Custom Measurements

By default, Criterion.rs measures the wall-clock time taken by the benchmarks. However, there are many other ways to measure the performance of a function, such as hardware performance counters or POSIX's CPU time. Since version 0.3.0, Criterion.rs has had support for plugging in alternate timing measurements. This page details how to define and use these custom measurements.

Note that as of version 0.3.0, only timing measurements are supported, and only a single measurement can be used for one benchmark. These restrictions may be lifted in future versions.

Defining Custom Measurements

For developers who wish to use custom measurements provided by an existing crate, skip to "Using Custom Measurements" below.

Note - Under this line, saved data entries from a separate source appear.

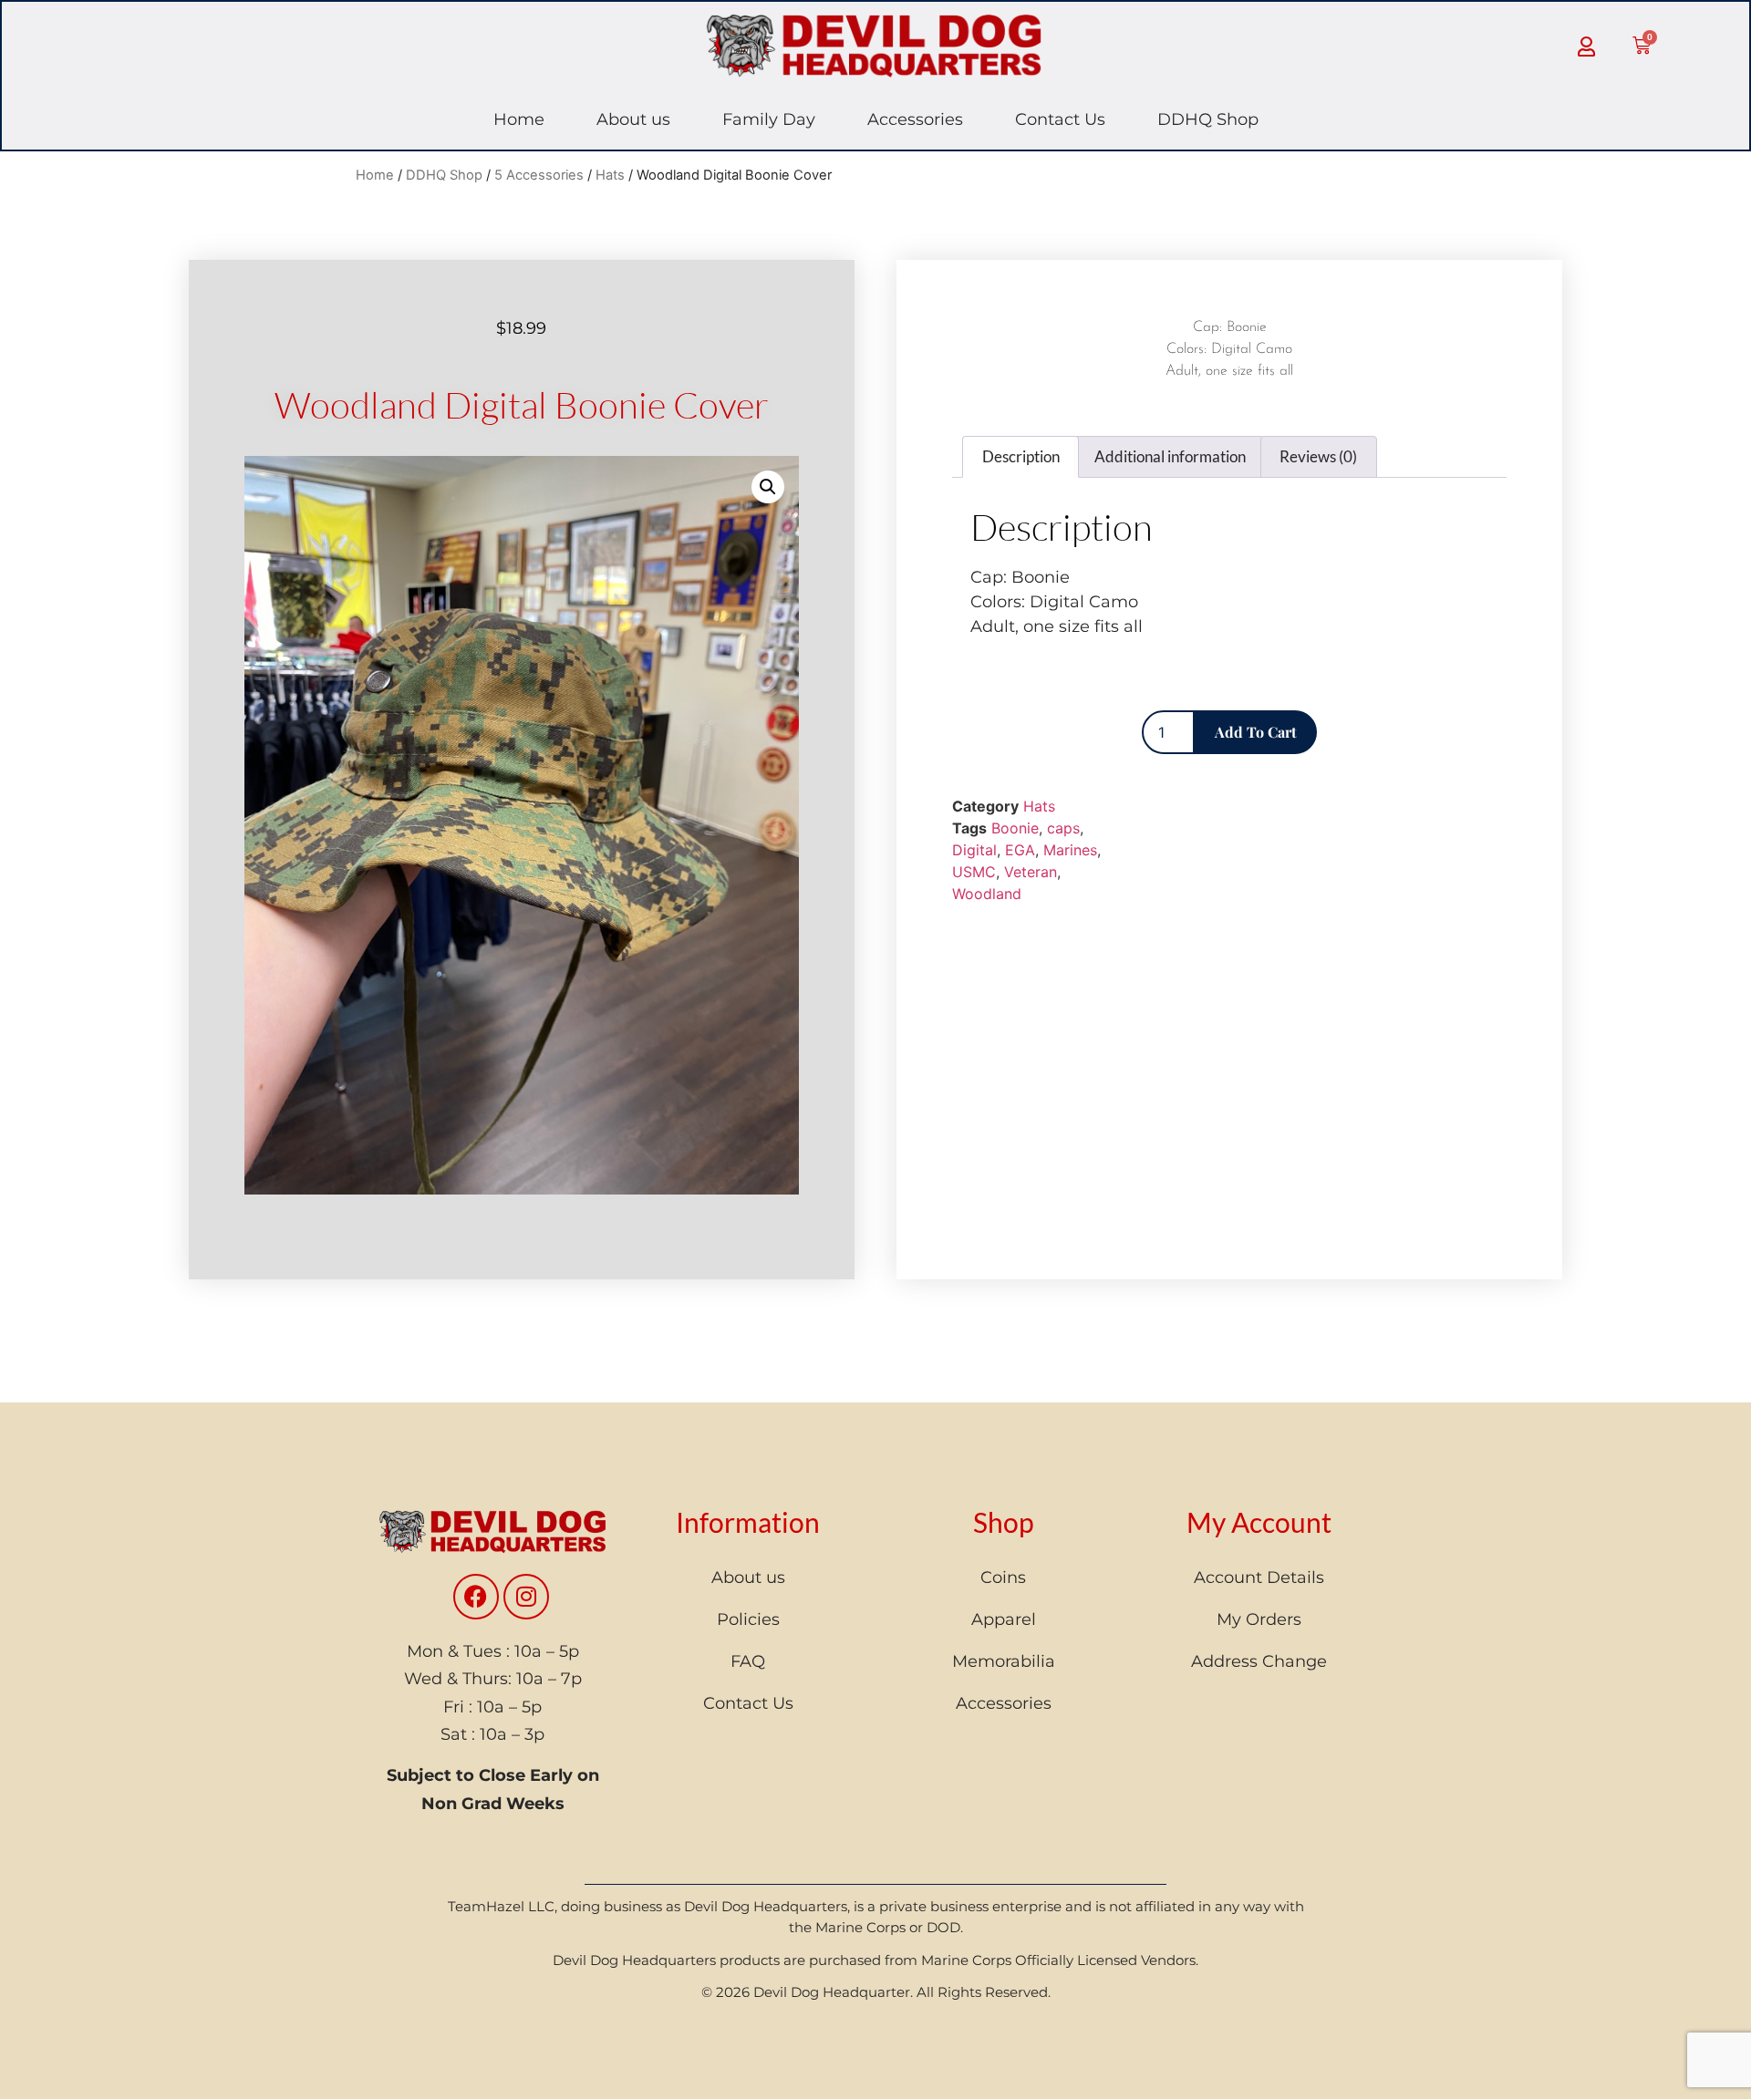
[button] (767, 487)
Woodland (986, 893)
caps (1063, 828)
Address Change (1259, 1661)
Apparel (1003, 1619)
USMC (974, 872)
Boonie (1015, 828)
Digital (974, 850)
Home (518, 119)
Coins (1003, 1577)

Custom measurements are defined by a pair of traits, both defined in criterion::measurement.

Measurement

First, we'll look at the main trait, Measurement.

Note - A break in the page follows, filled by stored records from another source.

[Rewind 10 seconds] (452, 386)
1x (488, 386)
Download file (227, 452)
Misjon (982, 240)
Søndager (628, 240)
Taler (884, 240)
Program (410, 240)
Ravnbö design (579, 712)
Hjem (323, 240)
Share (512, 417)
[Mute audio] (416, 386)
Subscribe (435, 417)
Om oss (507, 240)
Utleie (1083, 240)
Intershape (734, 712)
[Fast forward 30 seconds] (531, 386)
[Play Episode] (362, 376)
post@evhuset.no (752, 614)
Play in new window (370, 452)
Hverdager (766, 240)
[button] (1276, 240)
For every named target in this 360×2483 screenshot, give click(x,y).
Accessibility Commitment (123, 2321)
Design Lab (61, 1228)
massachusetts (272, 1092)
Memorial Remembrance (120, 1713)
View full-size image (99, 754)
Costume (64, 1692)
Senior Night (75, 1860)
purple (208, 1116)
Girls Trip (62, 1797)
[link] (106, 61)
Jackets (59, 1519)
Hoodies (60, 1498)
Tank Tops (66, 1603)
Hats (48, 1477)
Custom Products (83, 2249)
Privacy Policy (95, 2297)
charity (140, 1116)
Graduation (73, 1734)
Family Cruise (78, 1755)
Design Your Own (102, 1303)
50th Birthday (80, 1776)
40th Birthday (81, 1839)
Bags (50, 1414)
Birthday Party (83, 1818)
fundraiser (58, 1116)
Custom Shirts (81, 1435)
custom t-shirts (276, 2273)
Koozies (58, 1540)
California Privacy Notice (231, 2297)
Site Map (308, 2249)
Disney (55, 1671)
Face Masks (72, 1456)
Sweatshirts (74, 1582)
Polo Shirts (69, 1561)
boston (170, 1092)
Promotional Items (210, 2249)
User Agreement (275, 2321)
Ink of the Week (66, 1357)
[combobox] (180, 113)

#![allow(unused_variables)]
fn main() {
pub trait Measurement {
    type Intermediate;
    type Value: MeasuredValue;

    fn start(&self) -> Self::Intermediate;
    fn end(&self, i: Self::Intermediate) -> Self::Value;

    fn add(&self, v1: &Self::Value, v2: &Self::Value) -> Self::Value;
    fn zero(&self) -> Self::Value;
    fn to_f64(&self, val: &Self::Value) -> f64;

    fn formatter(&self) -> &dyn ValueFormatter;
}
}

The most important methods here are start and end and their associated types, Intermediate and Value. start is called to start a measurement and end is called to complete it. As an example, the start method of the wall-clock time measurement returns the value of the system clock at the moment that start is called. This starting time is then passed to the end function, which reads the system clock again and calculates the elapsed time between the two calls. This pattern - reading some system counter before and after the benchmark and reporting the difference - is a common way for code to measure performance.

The next two functions, add and zero are pretty simple; Criterion.rs sometimes needs to be able to break up a sample into batches that are added together (eg. in Bencher::iter_batched) and so we need to have a way to calculate the sum of the measurements for each batch to get the overall value for the sample.

to_f64 is used to convert the measured value to an f64 value so that Criterion can perform its analysis. As of 0.3.0, only a single value can be returned for analysis per benchmark. Since f64 doesn't carry any unit information, the implementor should be careful to choose their units to avoid having extremely large or extremely small values that may have floating-point precision issues. For wall-clock time, we convert to nanoseconds.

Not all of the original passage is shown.